For international investors, the combination of high reserves, a diversified economy, and strong fiscal management make Saudi Arabia an attractive destination for investment.
In addition to its fiscal strength, Saudi Arabia benefits from a high level of government and debt ratings which allow the Kingdom to access global capital markets with ease, raising funds through bond issuances and sukuk at competitive rates.
This financial flexibility ensures that the country can continue to finance its ambitious Vision 2030 projects, such as NEOM, the Red Sea Project, and the development of new urban centers, without disrupting its overall economic stability.

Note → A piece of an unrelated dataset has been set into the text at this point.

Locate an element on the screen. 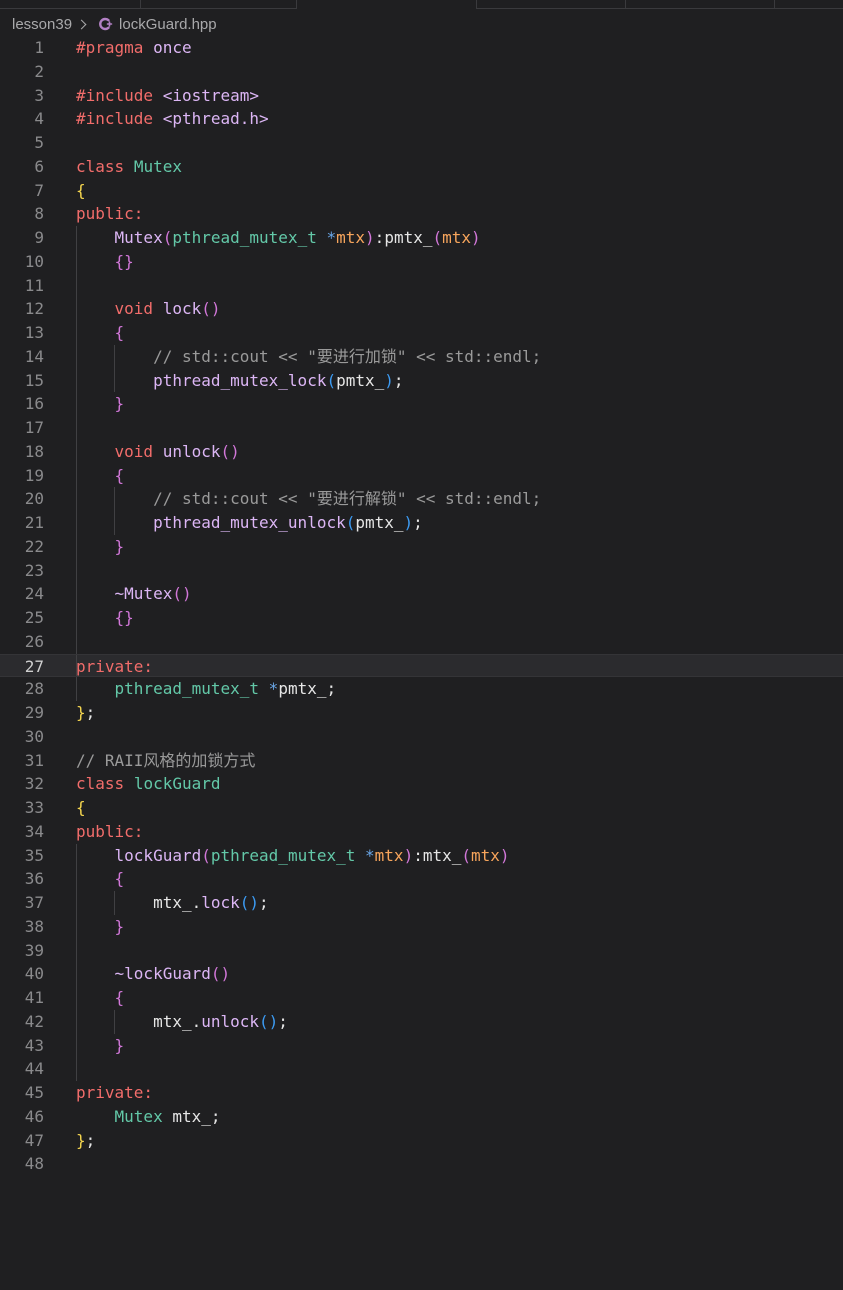  code-token: { is located at coordinates (81, 808).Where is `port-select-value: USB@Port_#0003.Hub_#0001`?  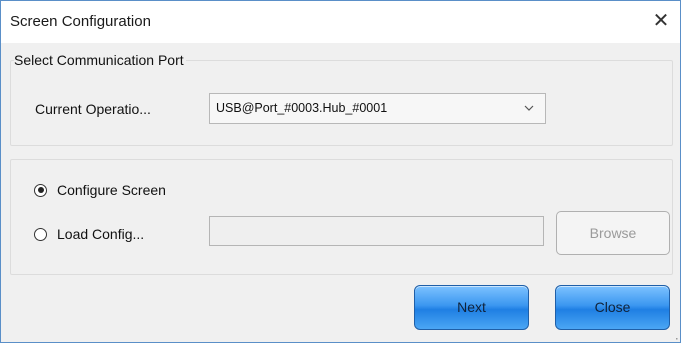
port-select-value: USB@Port_#0003.Hub_#0001 is located at coordinates (302, 108).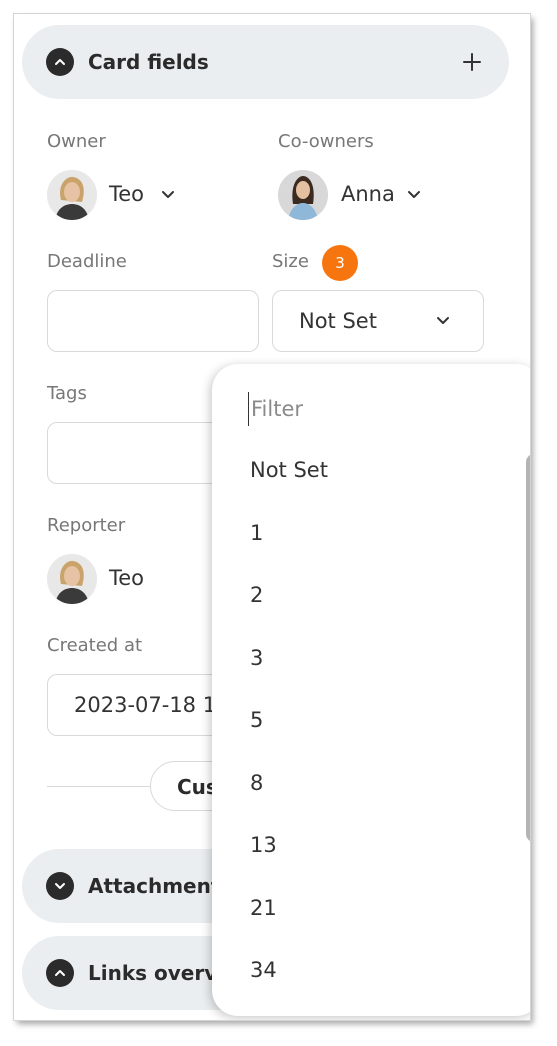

Saudi Arabia is undergoing a transformative expansionary strategy as part of its Vision 2030 framework, which seeks to diversify the nation’s economy away from its heavy reliance on oil revenues.
Sectors such as tourism, technology, infrastructure, and renewable energy are considered pivotal to the Kingdom’s long-term economic stability and require substantial investment to meet the Vision’s targets.
As a result, government expenditures have risen significantly in recent years, and forecasts suggest the possibility of a fiscal deficit in the medium term as spending continues to expand.
Despite these spending challenges, Saudi Arabia is in a strong fiscal position. The Kingdom’s favorable government and debt ratings, combined with substantial foreign reserves, allow the country to manage the increased expenditures and potential deficits effectively.
Saudi Arabia has ample room to raise debt through various financial instruments, such as bonds and sukuk, to fund its large-scale development projects without encountering significant financial stress.
This capability has been further supported by the government’s prudent fiscal management, which continues to focus on maintaining the country’s overall economic health while ensuring that Vision 2030 projects are adequately financed.
The Ministry of Finance, in its pre-budget 2025 report, emphasized that the government intends to take advantage of favorable market conditions to implement alternative financing activities that can stimulate economic growth.
The strategy behind this approach is not only to provide the necessary funding for key projects but also to diversify the Kingdom’s financing channels.
By doing so, the government aims to maintain market efficiency, deepen its financial markets, and attract new investors, both domestically and internationally.
Moreover, the government’s fiscal policy is designed to strengthen its financial position by maintaining safe levels of reserves, which are essential for protecting the economy against external shocks.